Collection entries:
= Beginning of Section =

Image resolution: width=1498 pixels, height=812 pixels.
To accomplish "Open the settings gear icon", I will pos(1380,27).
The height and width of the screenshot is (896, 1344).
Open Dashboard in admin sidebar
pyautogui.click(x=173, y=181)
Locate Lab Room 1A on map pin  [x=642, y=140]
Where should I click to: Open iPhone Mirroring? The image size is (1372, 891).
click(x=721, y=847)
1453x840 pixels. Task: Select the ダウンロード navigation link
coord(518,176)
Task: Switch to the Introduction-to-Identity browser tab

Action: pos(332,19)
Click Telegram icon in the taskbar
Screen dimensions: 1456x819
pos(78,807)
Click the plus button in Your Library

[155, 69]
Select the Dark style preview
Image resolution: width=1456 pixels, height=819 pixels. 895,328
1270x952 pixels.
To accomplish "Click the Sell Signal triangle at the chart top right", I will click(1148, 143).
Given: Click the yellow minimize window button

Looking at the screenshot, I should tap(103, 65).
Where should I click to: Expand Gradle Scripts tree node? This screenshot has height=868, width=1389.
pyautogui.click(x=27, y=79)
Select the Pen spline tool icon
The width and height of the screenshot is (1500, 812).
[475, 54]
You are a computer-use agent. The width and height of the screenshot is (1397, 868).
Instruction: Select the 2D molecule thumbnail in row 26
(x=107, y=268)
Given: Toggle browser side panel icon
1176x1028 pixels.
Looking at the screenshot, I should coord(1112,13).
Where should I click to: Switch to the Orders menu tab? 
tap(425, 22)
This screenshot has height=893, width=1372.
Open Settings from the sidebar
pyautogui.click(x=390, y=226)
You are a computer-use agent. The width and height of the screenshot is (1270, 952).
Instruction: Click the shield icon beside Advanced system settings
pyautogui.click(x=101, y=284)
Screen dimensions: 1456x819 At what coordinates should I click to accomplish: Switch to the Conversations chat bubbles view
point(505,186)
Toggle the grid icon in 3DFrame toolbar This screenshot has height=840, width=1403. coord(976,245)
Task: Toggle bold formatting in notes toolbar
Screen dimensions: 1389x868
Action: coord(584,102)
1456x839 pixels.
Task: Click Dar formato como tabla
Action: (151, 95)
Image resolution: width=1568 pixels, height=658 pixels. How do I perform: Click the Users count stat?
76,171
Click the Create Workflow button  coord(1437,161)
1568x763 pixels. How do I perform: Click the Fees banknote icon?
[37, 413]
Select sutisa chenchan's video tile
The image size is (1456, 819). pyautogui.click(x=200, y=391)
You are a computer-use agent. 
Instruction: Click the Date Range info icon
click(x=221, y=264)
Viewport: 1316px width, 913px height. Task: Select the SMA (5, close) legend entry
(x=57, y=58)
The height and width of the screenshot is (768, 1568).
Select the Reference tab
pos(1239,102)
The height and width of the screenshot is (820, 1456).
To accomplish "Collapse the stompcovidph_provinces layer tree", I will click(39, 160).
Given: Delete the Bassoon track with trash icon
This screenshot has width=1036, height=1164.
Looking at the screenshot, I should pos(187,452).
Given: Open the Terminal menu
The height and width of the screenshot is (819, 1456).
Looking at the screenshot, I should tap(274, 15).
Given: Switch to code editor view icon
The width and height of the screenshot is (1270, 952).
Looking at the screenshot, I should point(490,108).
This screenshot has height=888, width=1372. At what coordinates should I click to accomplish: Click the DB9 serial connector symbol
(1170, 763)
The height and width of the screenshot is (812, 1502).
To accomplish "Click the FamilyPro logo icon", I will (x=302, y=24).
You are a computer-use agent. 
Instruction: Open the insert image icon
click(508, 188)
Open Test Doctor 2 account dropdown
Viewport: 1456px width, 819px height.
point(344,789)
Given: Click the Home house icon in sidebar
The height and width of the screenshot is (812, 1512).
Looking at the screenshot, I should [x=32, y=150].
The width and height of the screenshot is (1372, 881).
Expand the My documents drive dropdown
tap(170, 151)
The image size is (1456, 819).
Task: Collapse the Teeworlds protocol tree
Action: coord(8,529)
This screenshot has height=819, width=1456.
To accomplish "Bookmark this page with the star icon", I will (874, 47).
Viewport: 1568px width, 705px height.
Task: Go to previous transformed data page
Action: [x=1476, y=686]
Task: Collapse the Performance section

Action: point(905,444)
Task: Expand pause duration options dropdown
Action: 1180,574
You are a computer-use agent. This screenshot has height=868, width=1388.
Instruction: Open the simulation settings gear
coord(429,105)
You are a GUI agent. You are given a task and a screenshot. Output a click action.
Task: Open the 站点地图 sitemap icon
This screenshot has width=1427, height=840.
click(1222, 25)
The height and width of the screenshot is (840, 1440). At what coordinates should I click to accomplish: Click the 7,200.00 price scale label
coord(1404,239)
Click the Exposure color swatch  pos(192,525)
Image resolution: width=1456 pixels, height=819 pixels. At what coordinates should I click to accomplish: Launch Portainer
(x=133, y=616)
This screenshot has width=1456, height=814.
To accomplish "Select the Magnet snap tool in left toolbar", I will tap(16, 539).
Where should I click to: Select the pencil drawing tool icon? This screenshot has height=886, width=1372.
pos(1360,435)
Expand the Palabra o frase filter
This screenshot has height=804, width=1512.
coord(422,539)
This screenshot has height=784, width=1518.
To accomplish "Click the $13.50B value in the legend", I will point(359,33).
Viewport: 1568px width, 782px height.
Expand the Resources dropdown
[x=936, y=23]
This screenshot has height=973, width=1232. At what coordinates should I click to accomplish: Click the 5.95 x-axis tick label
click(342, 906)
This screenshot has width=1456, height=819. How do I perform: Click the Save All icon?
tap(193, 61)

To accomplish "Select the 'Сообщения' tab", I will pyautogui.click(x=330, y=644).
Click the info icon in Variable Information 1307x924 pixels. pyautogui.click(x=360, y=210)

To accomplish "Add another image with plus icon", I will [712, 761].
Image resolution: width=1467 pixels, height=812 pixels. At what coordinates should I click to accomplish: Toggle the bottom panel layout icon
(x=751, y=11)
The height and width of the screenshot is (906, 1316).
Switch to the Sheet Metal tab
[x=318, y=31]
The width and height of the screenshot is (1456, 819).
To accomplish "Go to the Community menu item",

= End of Section =

PROBLEM TO SOLVE. The records above are to be transcribed exactly, with nothing left out.

ANSWER TO THIS TASK.
Image resolution: width=1498 pixels, height=812 pixels.
To accomplish "Open the settings gear icon", I will pos(1380,27).
The height and width of the screenshot is (896, 1344).
Open Dashboard in admin sidebar
pyautogui.click(x=173, y=181)
Locate Lab Room 1A on map pin  [x=642, y=140]
Where should I click to: Open iPhone Mirroring? The image size is (1372, 891).
click(x=721, y=847)
1453x840 pixels. Task: Select the ダウンロード navigation link
coord(518,176)
Task: Switch to the Introduction-to-Identity browser tab

Action: pos(332,19)
Click Telegram icon in the taskbar
Screen dimensions: 1456x819
pos(78,807)
Click the plus button in Your Library

[155, 69]
Select the Dark style preview
Image resolution: width=1456 pixels, height=819 pixels. 895,328
1270x952 pixels.
To accomplish "Click the Sell Signal triangle at the chart top right", I will click(1148, 143).
Given: Click the yellow minimize window button

Looking at the screenshot, I should tap(103, 65).
Where should I click to: Expand Gradle Scripts tree node? This screenshot has height=868, width=1389.
pyautogui.click(x=27, y=79)
Select the Pen spline tool icon
The width and height of the screenshot is (1500, 812).
[475, 54]
You are a computer-use agent. The width and height of the screenshot is (1397, 868).
Instruction: Select the 2D molecule thumbnail in row 26
(x=107, y=268)
Given: Toggle browser side panel icon
1176x1028 pixels.
Looking at the screenshot, I should coord(1112,13).
Where should I click to: Switch to the Orders menu tab? 
tap(425, 22)
This screenshot has height=893, width=1372.
Open Settings from the sidebar
pyautogui.click(x=390, y=226)
You are a computer-use agent. The width and height of the screenshot is (1270, 952).
Instruction: Click the shield icon beside Advanced system settings
pyautogui.click(x=101, y=284)
Screen dimensions: 1456x819 At what coordinates should I click to accomplish: Switch to the Conversations chat bubbles view
point(505,186)
Toggle the grid icon in 3DFrame toolbar This screenshot has height=840, width=1403. coord(976,245)
Task: Toggle bold formatting in notes toolbar
Screen dimensions: 1389x868
Action: coord(584,102)
1456x839 pixels.
Task: Click Dar formato como tabla
Action: (151, 95)
Image resolution: width=1568 pixels, height=658 pixels. How do I perform: Click the Users count stat?
76,171
Click the Create Workflow button  coord(1437,161)
1568x763 pixels. How do I perform: Click the Fees banknote icon?
[37, 413]
Select sutisa chenchan's video tile
The image size is (1456, 819). pyautogui.click(x=200, y=391)
You are a computer-use agent. 
Instruction: Click the Date Range info icon
click(x=221, y=264)
Viewport: 1316px width, 913px height. Task: Select the SMA (5, close) legend entry
(x=57, y=58)
The height and width of the screenshot is (768, 1568).
Select the Reference tab
pos(1239,102)
The height and width of the screenshot is (820, 1456).
To accomplish "Collapse the stompcovidph_provinces layer tree", I will click(39, 160).
Given: Delete the Bassoon track with trash icon
This screenshot has width=1036, height=1164.
Looking at the screenshot, I should pos(187,452).
Given: Open the Terminal menu
The height and width of the screenshot is (819, 1456).
Looking at the screenshot, I should tap(274, 15).
Given: Switch to code editor view icon
The width and height of the screenshot is (1270, 952).
Looking at the screenshot, I should point(490,108).
This screenshot has height=888, width=1372. At what coordinates should I click to accomplish: Click the DB9 serial connector symbol
(1170, 763)
The height and width of the screenshot is (812, 1502).
To accomplish "Click the FamilyPro logo icon", I will (x=302, y=24).
You are a computer-use agent. 
Instruction: Open the insert image icon
click(508, 188)
Open Test Doctor 2 account dropdown
Viewport: 1456px width, 819px height.
point(344,789)
Given: Click the Home house icon in sidebar
The height and width of the screenshot is (812, 1512).
Looking at the screenshot, I should [x=32, y=150].
The width and height of the screenshot is (1372, 881).
Expand the My documents drive dropdown
tap(170, 151)
The image size is (1456, 819).
Task: Collapse the Teeworlds protocol tree
Action: coord(8,529)
This screenshot has height=819, width=1456.
To accomplish "Bookmark this page with the star icon", I will (874, 47).
Viewport: 1568px width, 705px height.
Task: Go to previous transformed data page
Action: [x=1476, y=686]
Task: Collapse the Performance section

Action: point(905,444)
Task: Expand pause duration options dropdown
Action: 1180,574
You are a computer-use agent. This screenshot has height=868, width=1388.
Instruction: Open the simulation settings gear
coord(429,105)
You are a GUI agent. You are given a task and a screenshot. Output a click action.
Task: Open the 站点地图 sitemap icon
This screenshot has width=1427, height=840.
click(1222, 25)
The height and width of the screenshot is (840, 1440). At what coordinates should I click to accomplish: Click the 7,200.00 price scale label
coord(1404,239)
Click the Exposure color swatch  pos(192,525)
Image resolution: width=1456 pixels, height=819 pixels. At what coordinates should I click to accomplish: Launch Portainer
(x=133, y=616)
This screenshot has width=1456, height=814.
To accomplish "Select the Magnet snap tool in left toolbar", I will tap(16, 539).
Where should I click to: Select the pencil drawing tool icon? This screenshot has height=886, width=1372.
pos(1360,435)
Expand the Palabra o frase filter
This screenshot has height=804, width=1512.
coord(422,539)
This screenshot has height=784, width=1518.
To accomplish "Click the $13.50B value in the legend", I will point(359,33).
Viewport: 1568px width, 782px height.
Expand the Resources dropdown
[x=936, y=23]
This screenshot has height=973, width=1232. At what coordinates should I click to accomplish: Click the 5.95 x-axis tick label
click(342, 906)
This screenshot has width=1456, height=819. How do I perform: Click the Save All icon?
tap(193, 61)

To accomplish "Select the 'Сообщения' tab", I will pyautogui.click(x=330, y=644).
Click the info icon in Variable Information 1307x924 pixels. pyautogui.click(x=360, y=210)

To accomplish "Add another image with plus icon", I will [712, 761].
Image resolution: width=1467 pixels, height=812 pixels. At what coordinates should I click to accomplish: Toggle the bottom panel layout icon
(x=751, y=11)
The height and width of the screenshot is (906, 1316).
Switch to the Sheet Metal tab
[x=318, y=31]
The width and height of the screenshot is (1456, 819).
To accomplish "Go to the Community menu item",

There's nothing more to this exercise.